Une hirondelle annonce-t-elle le printemps ?
Un article du Monde décrit une entreprise qui, me
semble-t-il, gère comme il le faut son système d'information :
"Petra Friedmann, directrice d'Odopo, numéro deux du voyage en ligne en France,
a choisi de gérer directement la relation client et l'informatique".
Les activités qu'un stratège "gère directement" sont
celles qu'il considère comme stratégiques. Dans d'autres entreprises les activités stratégiques sont la finance et la communication ; dans
celle-ci, c'est la relation client et l'informatique.
Enfin un dirigeant qui pose les pieds par terre, qui se
préoccupe de la solidité de son entreprise ! Mme Friedmann décrit
ainsi le rôle de son système
d'information :
"Tous les aspects de notre activité passent par l'informatique
- un service clients efficace ne peut exister sans outils adaptés (...) Pour
réagir rapidement aux changements du marché, pour innover, il faut supprimer
tous les tiers intervenants. L'internalisation de l'outil informatique garantit
d'abord la possibilité de définir et maîtriser sa propre philosophie de
développement par un dialogue permanent entre les équipes utilisatrices et les
informaticiens. Elle offre une réactivité incomparable et la réversibilité de
toute modification. Chez nous, aucun projet ne dure plus de trois mois.
L'internalisation a aussi favorisé l'utilisation de logiciels "libres" (les
développeurs peuvent intervenir librement sur le logiciel), facteurs de
souplesse et d'économie".
══════
• _VOS TÂCHES_:
1: Redimensionnez les enregistrements en recopiant intégralement les lignes qui vont de celle contenant « Where should I click to: Toggle » jusqu'à la fin des enregistrements, ces deux bornes comprises. Multipliez par 2,55 chaque coordonnée figurant dans les réponses, arrondissez à l'entier le plus proche (les demis vers le haut) et omettez les images.
2: Rédigez la suite du texte sur le système d'information d'Odopo à partir de l'endroit où il s'arrête.

(Entrées de données extraites)
══════
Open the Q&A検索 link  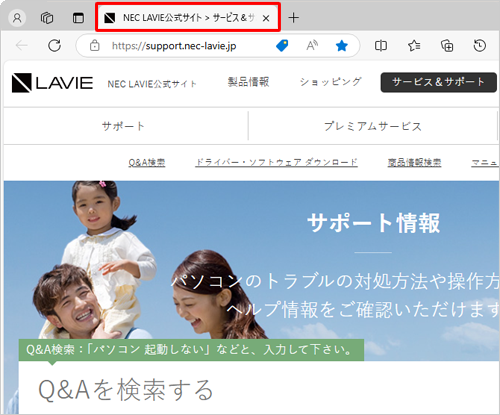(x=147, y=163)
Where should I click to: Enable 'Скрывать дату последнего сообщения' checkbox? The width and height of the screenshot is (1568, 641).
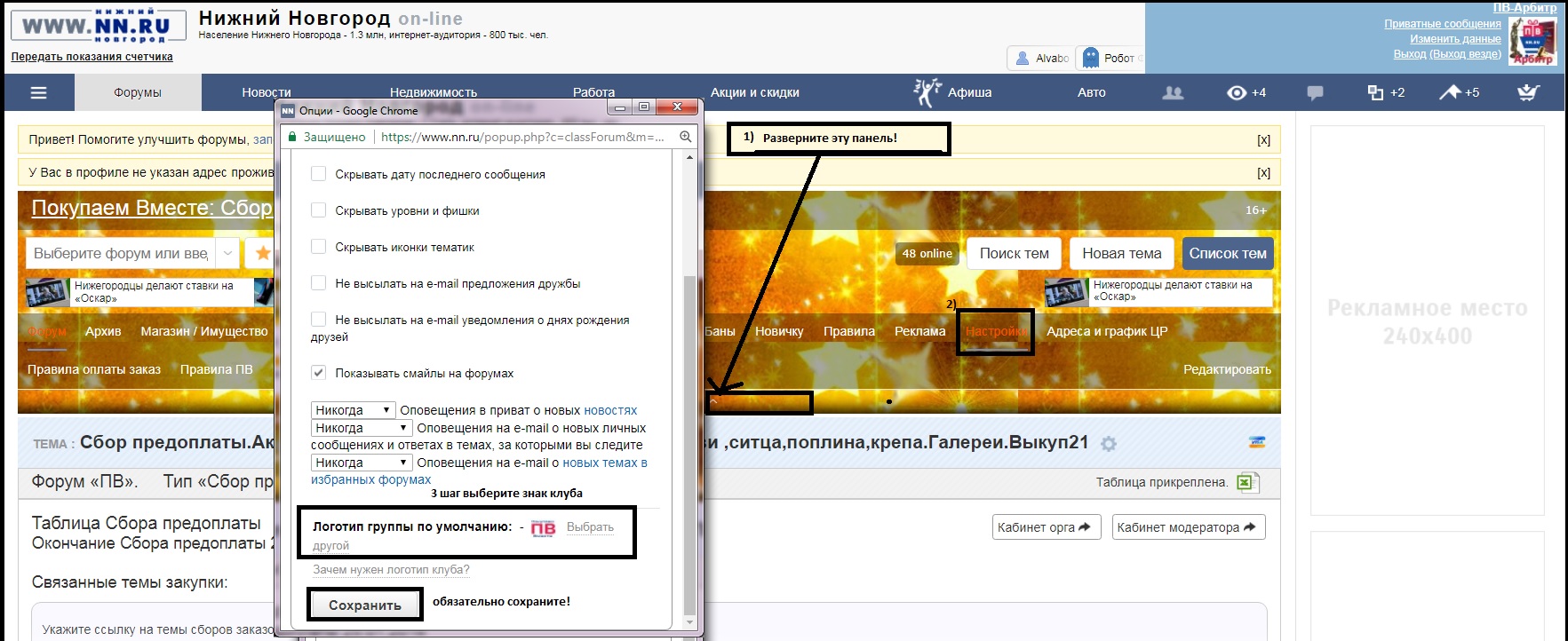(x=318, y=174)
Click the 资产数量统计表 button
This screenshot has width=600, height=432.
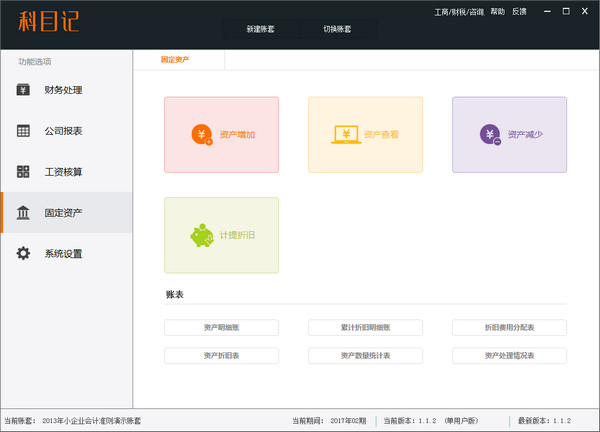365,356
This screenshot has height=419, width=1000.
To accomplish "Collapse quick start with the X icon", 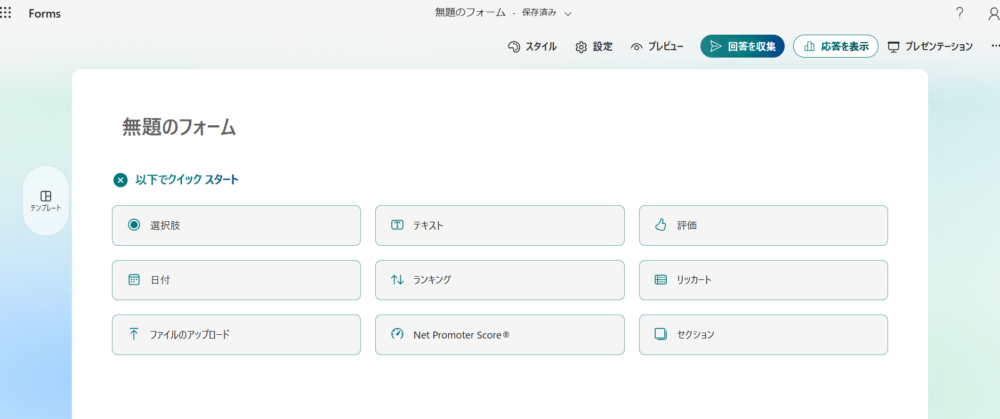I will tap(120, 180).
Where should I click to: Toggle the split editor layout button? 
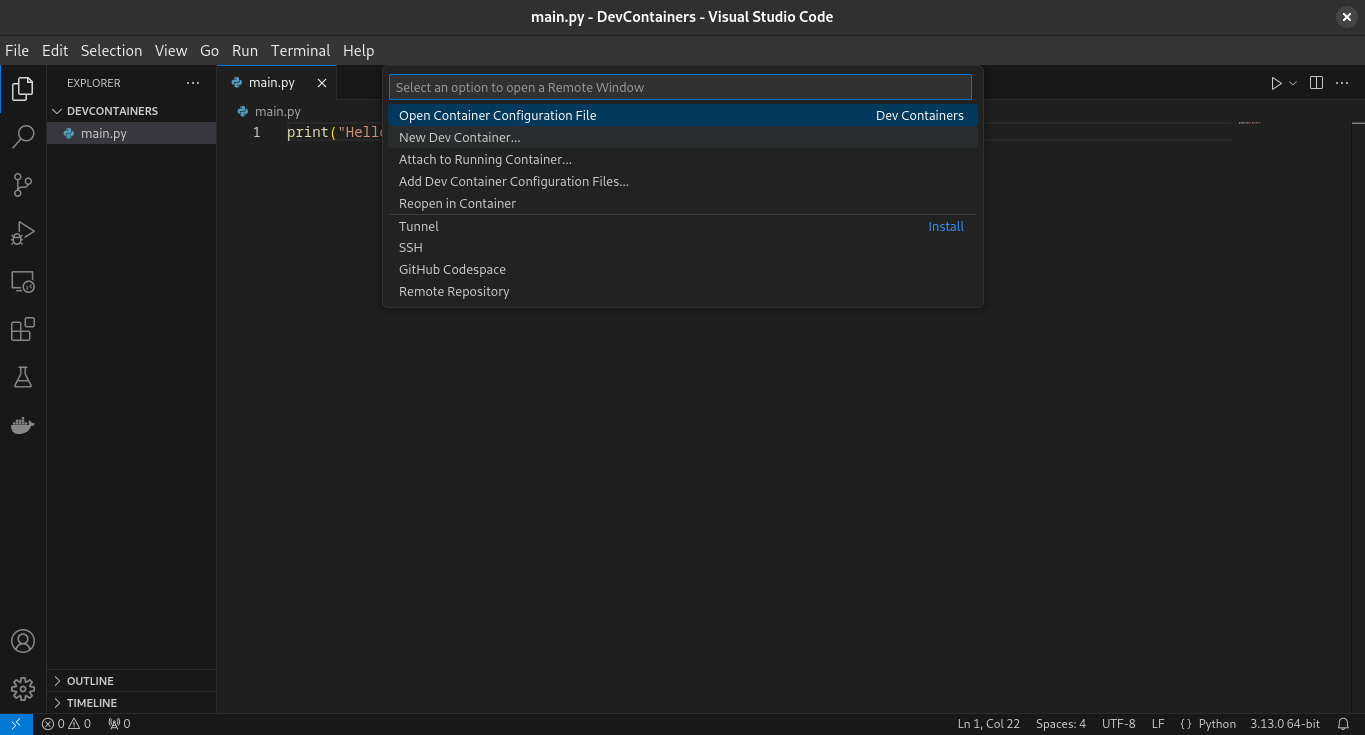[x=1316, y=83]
══════
• _LES RÉPONSES_:
1:
Where should I click to: Toggle the split editor layout button? 
[x=3356, y=212]

2:
En quelques phrases tout est dit : Odopo a pris en main son
informatique en tournant le dos à la pratique la plus courante, qui est de se
fier à un ERP, à des progiciels, à des SSII,
les informaticiens de l'entreprise étant des acheteurs d'outils et de
solutions, des gestionnaires de contrats qui perdent progressivement leur
expertise et leur savoir-faire.
Les développeurs d'Odopo sont, eux, de véritables
informaticiens : capables de lire et d'écrire du code, de concevoir l'architecture d'une
solution, d'intégrer ses divers éléments. J'aimerais beaucoup voir de près
comment ils travaillent.
* *
Les logiciels libres favorisent ce retour à l'informatique, à la
vraie informatique où les compétences se forment, se consolident,
s'enrichissent. Car alors que les progiciels sont des boites noires dont on ne
voit qu'une interface éventuellement trompeuse, et dont on ne connaît pas le
fonctionnement intime, le code source d'un logiciel libre est lisible, ceux
qui possèdent un savoir-faire suffisant peuvent le modifier.
L'informaticien n'est alors plus quelqu'un qui empile des boites
noires comme autant de briques, composant une architecture qu'il ne
pourra pas maîtriser, mais un responsable capable de comprendre les conséquences
de ses décisions.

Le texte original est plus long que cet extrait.